The optimal time for cord clamping in the third stage of labor (early vs delayed) is a subject of continuing debate. Several systematic reviews have shown that delayed cord clamping (DCC) increases placental transfusion, leading to a substantial increase in neonatal blood volume at birth (∼30%). In healthy term infants, the resulting increase in iron stores reduces the risk of anemia. However, it may increase the risk of hyperbilirubinemia, with resulting jaundice requiring phototherapy. Benefits of DCC are also observed in preterm infants. In a recent study, DCC and milking of the umbilical cord in the preterm infant decreased the need for blood transfusions for anemia, the number of transfusions, and the risks of intraventricular hemorrhage, late-onset sepsis, and necrotizing enterocolitis. The use of DCC in preterm infants is more controversial than in term infants because of concern that it may interfere with resuscitation.
The aim of this review was to evaluate relevant data in the medical literature with regard to the optimal timing for umbilical cord clamping. Evidence was obtained on use of DCC and maternal and neonatal outcomes in both term and preterm infants. A search of the following databases was conducted: PubMed Clinical Queries, Trip Database, Cochrane Systematic Reviews, and UpToDate, as well as published guidelines from obstetric and gynecologic societies in Canada, the United States, and the United Kingdom. The preferential source for data was systematic reviews and randomized controlled trials.

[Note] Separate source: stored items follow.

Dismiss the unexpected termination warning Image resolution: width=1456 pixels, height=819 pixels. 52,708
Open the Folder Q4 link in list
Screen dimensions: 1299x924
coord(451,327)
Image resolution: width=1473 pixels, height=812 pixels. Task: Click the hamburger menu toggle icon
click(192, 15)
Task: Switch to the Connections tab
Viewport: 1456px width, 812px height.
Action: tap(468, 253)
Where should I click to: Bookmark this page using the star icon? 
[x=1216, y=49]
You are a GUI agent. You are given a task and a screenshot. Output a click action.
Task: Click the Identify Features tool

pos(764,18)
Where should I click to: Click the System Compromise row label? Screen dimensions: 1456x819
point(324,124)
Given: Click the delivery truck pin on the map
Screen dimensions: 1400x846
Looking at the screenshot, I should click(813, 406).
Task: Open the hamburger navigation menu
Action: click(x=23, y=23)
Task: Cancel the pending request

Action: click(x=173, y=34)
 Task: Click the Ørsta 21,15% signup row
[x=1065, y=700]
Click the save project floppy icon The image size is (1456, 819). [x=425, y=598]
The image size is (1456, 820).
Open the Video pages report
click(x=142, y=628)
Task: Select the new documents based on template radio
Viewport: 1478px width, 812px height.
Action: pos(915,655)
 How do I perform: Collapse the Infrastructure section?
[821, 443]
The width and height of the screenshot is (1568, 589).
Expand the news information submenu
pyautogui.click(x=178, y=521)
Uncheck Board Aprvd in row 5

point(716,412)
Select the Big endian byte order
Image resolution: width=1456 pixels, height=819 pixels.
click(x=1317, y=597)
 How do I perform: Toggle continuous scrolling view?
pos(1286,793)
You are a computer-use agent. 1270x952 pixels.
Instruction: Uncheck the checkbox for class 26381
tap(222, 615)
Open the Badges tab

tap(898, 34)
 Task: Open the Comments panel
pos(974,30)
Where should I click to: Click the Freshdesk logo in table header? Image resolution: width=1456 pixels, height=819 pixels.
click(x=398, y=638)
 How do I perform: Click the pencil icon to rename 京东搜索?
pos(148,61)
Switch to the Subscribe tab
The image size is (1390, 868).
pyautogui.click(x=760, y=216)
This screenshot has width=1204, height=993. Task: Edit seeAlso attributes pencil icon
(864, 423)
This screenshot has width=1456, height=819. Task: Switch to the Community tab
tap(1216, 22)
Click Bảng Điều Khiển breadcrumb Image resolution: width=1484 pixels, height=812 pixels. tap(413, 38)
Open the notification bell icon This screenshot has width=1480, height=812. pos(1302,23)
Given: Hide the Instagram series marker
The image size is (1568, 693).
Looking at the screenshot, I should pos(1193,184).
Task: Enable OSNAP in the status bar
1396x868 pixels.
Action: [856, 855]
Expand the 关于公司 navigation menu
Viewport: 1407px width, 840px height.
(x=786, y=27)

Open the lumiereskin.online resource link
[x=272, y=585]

The available evidence suggests that DCC may achieve better neonatal outcomes in both term and preterm infants, even in high-income countries where neonatal iron deficiency anemia is rare. The benefits of DCC in term infants seem to outweigh the risks of adverse outcomes, including neonatal jaundice requiring phototherapy. Similarly, evidence in preterm infants demonstrates that DCC or even milking the cord in these babies is beneficial and suggests that they should be considered whenever possible. However, evidence is insufficient to recommend DCC for nonvigorous infants requiring resuscitation.